Les investisseurs ne sont pourtant pas restés inactifs pendant cette période. Faute d’occasions d’investissement, un grand nombre d’entre eux ont fait le choix des instruments synthétiques. « Ces instruments sont des adjuvants de gestion à ne pas négliger vu la valorisation de certains titres ces derniers mois, relève Luc Varenne, le nouveau responsable de la gestion convertible chez Oddo AM. Ils permettent d’optimiser le positionnement et notamment la convexité du portefeuille compte tenu des valorisations et des profils de risque disponibles ou non sur le marché. Ils facilitent sensiblement les arbitrages appelés par une gestion dynamique. » Le gérant va pouvoir « reconstituer » une obligation convertible en achetant une obligation de l’émetteur couplée à une option d’achat (call) sur l’action. Par exemple, au lieu de la convertible Artemis échangeable en actions Vinci, le gérant va pouvoir reconstituer une obligation convertible « purement » Vinci. « Ce type d’arbitrage nous permet d’améliorer le profil de risque du portefeuille, non seulement au niveau du risque action, mais aussi du risque de crédit, Vinci étant noté ‘investment grade’ », explique Luc Varenne. Dans le cas de la dernière convertible émise par Cap Gemini, la convertible synthétique serait nettement moins chère et bénéficierait d’une convexité très supérieure.

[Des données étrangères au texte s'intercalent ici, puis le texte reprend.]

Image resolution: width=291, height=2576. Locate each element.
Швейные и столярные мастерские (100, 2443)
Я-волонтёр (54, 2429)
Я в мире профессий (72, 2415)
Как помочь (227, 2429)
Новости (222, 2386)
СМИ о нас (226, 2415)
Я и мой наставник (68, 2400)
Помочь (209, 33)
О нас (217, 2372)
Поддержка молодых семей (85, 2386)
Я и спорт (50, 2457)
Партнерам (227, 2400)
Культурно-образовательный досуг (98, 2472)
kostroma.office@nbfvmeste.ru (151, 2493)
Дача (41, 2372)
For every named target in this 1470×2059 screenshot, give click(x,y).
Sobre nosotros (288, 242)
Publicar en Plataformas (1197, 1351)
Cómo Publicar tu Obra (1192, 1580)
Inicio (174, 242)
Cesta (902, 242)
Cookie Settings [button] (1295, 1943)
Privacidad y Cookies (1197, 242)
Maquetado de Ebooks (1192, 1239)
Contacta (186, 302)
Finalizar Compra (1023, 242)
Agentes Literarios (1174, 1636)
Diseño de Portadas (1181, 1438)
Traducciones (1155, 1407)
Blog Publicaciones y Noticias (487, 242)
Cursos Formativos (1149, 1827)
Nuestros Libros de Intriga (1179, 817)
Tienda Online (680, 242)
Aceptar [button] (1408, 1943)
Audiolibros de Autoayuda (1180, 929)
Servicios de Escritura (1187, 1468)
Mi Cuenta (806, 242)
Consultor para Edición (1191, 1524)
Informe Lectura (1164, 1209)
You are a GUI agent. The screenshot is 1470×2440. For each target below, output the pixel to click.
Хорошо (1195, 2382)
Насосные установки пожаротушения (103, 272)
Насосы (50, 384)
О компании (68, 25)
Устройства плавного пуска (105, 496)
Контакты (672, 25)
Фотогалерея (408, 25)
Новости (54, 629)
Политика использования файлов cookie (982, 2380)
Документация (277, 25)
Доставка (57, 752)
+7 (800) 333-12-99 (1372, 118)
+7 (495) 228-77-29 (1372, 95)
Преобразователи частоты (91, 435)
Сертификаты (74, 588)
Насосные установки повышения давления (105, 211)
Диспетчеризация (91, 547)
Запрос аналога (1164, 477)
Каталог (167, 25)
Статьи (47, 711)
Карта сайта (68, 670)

Mais ces instruments ont leurs limites. D’abord, ils ne permettent pas de bénéficier des mêmes protections qu’une obligation convertible (clause de ratchet, d’ajustement de la parité sur le dividende…). Par ailleurs, les maturités des options sont plus courtes que celles d’une convertible (généralement 5 ans). « Du coup, la synthétique ressemble aux convertibles sans en avoir les avantages », souligne Xavier Hoche. « Les OC bénéficient aussi d’une dynamique offre/demande génératrice de performance, dont les synthétiques sont privées », explique Antony Vallée, responsable des gestions de convertibles chez JPMorgan AM. De plus, alors que la duration modifiée de l’obligation convertible est faible, de l’ordre de 1 à 2, celle d’une synthétique sera celle de l’obligation donc de 4 à 5 pour une maturité de 5 ans. « Il faut prendre garde à ne pas échanger un risque de volatilité contre un risque de taux dans l’environnement actuel », alerte Damien Régnier. Le gérant de DeAWM n’a pas non plus succombé à la mode synthétique : « Nous avons vendu tactiquement les obligations les plus chères avant la vague de primaire en septembre, typiquement les noms européens affichant un 50 % de delta, pour se positionner sur des signatures un peu moins chères avec des niveaux de sensibilité de 40 % et de 60 %, ce qui nous a permis d'éviter la correction en ne sacrifiant que très peu de convexité. Par ailleurs, nous avons augmenté les disponibilités pour profiter des opportunités offertes par le marché primaire. Après la vague passée, libre à nous de revenir ensuite sur ces noms à un prix plus faible ».

Cercle vertueux

Une autre stratégie mise en œuvre consiste à réallouer le portefeuille de façon tactique. « A partir de juin nous avons renforcé notre positionnement géographique sur les pays périphériques, et notamment l’Espagne, indique Thomas Raffy. Ce que nous avons pu mettre en œuvre grâce aux émissions réalisées par des entreprises espagnoles comme Iberdrola, NH Hoteles ou Indra Sistemas à des conditions favorables. Nous avons ainsi pu bénéficier du resserrement relatif des ‘spreads’ entre les taux espagnols et français (de 90 points de base) et du rebond des actions espagnoles (hausse de l’Ibex de 26 % entre fin juin et fin novembre). » Les spécialistes attendent aussi, désormais, un redémarrage du marché asiatique (hors Japon) après deux années décevantes sur le primaire. Certains intervenants commencent néanmoins à se demander si cet afflux de papier ne risque pas au final de peser sur les valorisations des convertibles. « Non ! », tranche Damien Régnier pour qui la forte demande des investisseurs est un soutien de taille pour le marché. Les convertibles pourraient jouer un rôle d’amortisseur dans un contexte de marché toujours incertain. Cela devrait en outre prolonger en 2014 « le cercle vertueux dans lequel se trouve le marché primaire », résume Damien Régnier.